When using combined schemas, `include_confidence` and `include_spans` parameters apply to all extraction types:

```python
schema = (extractor.create_schema()
    .entities(["person", "company"])
    .classification("sentiment", ["positive", "negative", "neutral"])
    .relations(["works_for"])
    .structure("product")
        .field("name", dtype="str")
        .field("price", dtype="str")
)

text = "Tim Cook works for Apple.

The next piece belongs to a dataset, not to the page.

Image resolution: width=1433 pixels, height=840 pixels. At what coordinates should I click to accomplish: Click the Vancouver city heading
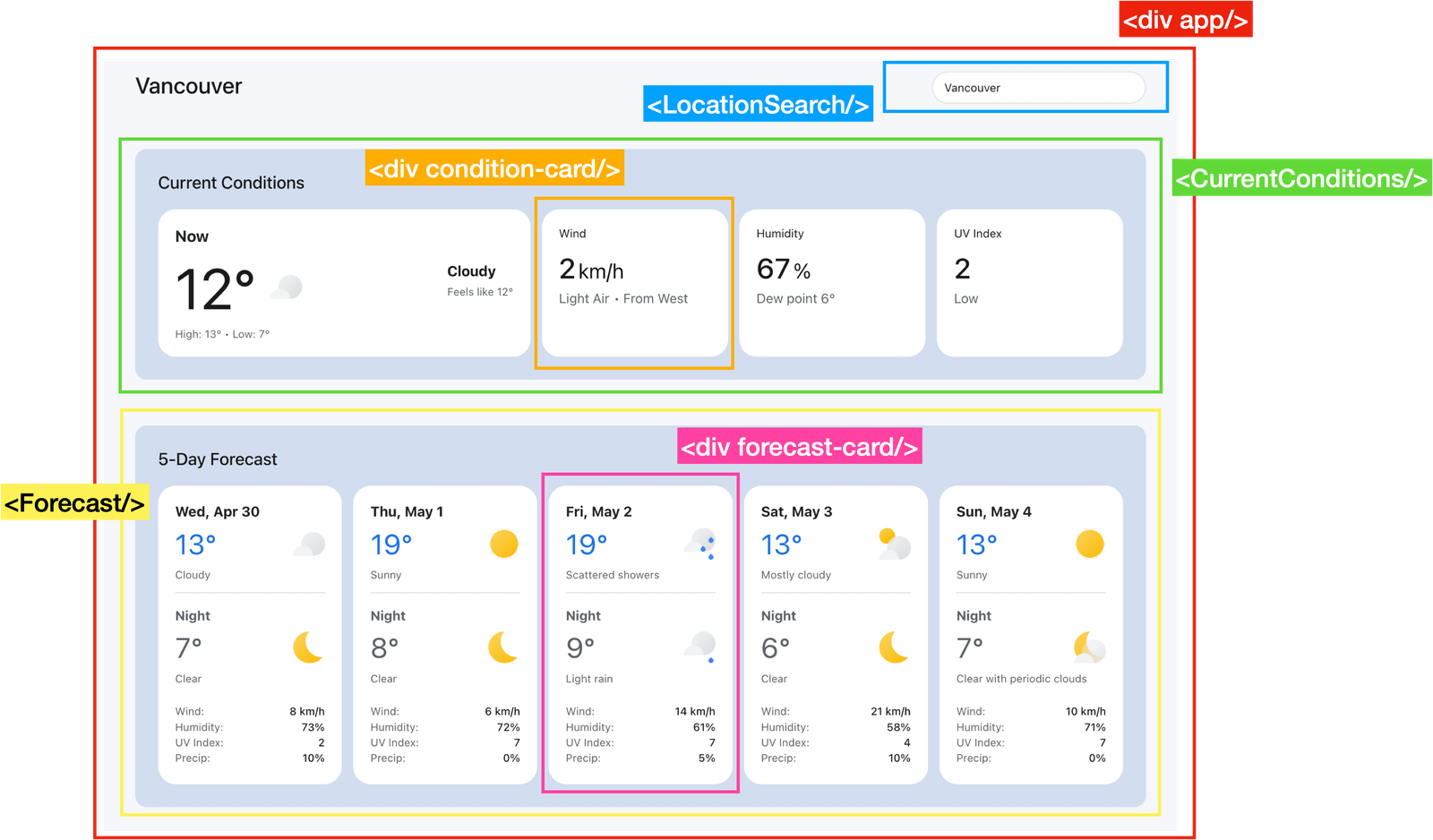click(188, 86)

The iPhone 15 costs $999. This is exciting!"
results = extractor.extract(
    text,
    schema,
    include_confidence=True,
    include_spans=True
)
# Output: {
#     'entities': {
#         'person': [
#             {'text': 'Tim Cook', 'confidence': 0.95, 'start': 0, 'end': 8}
#         ],
#         'company': [
#             {'text': 'Apple', 'confidence': 0.92, 'start': 20, 'end': 25}
#         ]
#     },
#     'sentiment': {'label': 'positive', 'confidence': 0.88},
#     'relation_extraction': {
#         'works_for': [{
#             'head': {'text': 'Tim Cook', 'confidence': 0.95, 'start': 0, 'end': 8},
#             'tail': {'text': 'Apple', 'confidence': 0.92, 'start': 20, 'end': 25}
#         }]
#     },
#     'product': [{
#         'name': {'text': 'iPhone 15', 'confidence': 0.90, 'start': 30, 'end': 39},
#         'price': {'text': '$999', 'confidence': 0.88, 'start': 46, 'end': 51}
#     }]
# }
```

**Note**: The `include_confidence` and `include_spans` parameters work consistently across all extraction types (entities, classifications, relations, and structures) when using combined schemas.